■ **PROBLEM TO WORK ON**: Copy out the material below, beginning at the line that contains "The width and height of the screenshot is (540, 423)." and stopping after the line that contains "coord(329,503)".

····················

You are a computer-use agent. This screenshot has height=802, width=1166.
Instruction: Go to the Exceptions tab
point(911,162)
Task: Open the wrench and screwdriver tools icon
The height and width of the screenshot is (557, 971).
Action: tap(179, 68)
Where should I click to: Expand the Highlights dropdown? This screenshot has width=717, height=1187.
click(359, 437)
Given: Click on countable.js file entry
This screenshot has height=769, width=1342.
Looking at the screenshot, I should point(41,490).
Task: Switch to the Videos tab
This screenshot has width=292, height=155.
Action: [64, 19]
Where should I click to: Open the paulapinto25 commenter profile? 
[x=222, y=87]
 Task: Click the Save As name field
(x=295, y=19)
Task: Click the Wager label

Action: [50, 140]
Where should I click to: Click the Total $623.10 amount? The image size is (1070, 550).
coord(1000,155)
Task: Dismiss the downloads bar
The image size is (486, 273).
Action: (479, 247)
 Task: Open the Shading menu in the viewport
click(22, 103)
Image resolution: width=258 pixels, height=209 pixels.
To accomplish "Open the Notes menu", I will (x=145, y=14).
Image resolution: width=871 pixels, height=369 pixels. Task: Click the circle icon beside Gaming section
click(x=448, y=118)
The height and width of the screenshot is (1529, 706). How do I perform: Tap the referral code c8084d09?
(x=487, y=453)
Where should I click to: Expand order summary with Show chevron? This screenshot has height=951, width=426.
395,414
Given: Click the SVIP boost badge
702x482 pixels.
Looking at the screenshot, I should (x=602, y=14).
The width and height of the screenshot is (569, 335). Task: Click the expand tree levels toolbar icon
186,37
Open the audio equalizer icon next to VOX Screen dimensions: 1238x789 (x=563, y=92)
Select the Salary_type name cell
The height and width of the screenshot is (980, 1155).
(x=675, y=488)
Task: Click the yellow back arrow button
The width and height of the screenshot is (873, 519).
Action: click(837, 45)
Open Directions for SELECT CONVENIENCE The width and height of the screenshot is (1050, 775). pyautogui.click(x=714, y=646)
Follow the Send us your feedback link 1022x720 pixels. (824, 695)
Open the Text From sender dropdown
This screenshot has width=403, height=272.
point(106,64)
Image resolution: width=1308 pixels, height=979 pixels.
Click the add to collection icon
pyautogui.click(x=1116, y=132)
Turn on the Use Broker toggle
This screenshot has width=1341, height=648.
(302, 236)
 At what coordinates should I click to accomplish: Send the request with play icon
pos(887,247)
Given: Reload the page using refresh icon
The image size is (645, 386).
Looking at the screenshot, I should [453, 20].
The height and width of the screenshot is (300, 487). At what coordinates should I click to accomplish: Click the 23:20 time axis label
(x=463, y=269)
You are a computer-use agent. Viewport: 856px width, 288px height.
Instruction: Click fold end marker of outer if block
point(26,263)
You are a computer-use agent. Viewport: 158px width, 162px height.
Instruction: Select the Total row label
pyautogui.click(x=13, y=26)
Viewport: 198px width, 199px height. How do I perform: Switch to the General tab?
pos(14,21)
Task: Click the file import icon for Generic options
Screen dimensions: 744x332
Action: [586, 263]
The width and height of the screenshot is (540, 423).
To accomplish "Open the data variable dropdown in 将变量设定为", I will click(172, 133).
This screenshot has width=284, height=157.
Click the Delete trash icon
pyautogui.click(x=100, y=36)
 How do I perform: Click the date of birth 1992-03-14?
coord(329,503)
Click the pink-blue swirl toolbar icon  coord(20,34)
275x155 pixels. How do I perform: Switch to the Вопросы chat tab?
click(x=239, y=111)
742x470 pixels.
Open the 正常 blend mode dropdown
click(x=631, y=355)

····················

■ **FULL SOLUTION**:
The width and height of the screenshot is (540, 423).
To accomplish "Open the data variable dropdown in 将变量设定为", I will click(172, 133).
This screenshot has width=284, height=157.
Click the Delete trash icon
pyautogui.click(x=100, y=36)
 How do I perform: Click the date of birth 1992-03-14?
coord(329,503)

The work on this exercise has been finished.